Requirement:
Would you please retype, exactly, the lines of the listing below between the line with "Click the United States flag icon" and the line with "This screenshot has width=784, height=1568.", inclusive?

Supplied records:
· · · · · · ·
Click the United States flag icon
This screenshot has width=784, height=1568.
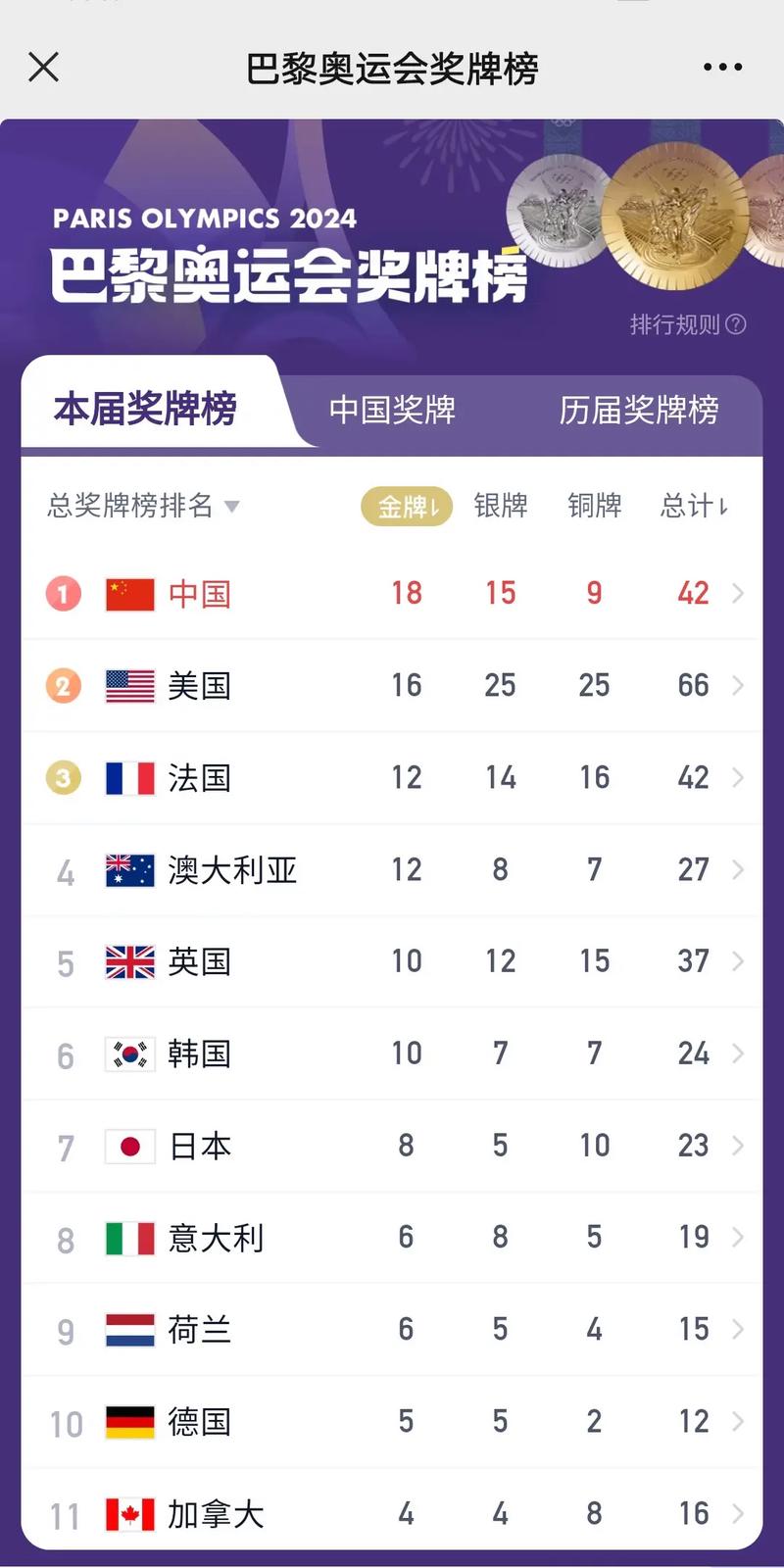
· · · · · · ·
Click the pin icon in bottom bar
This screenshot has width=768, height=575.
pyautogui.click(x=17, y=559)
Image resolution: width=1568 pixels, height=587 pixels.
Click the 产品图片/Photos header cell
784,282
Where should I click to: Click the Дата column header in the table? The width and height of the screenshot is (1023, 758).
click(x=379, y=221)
· · · · · · ·
Result for this task:
Click the United States flag icon
This screenshot has width=784, height=1568.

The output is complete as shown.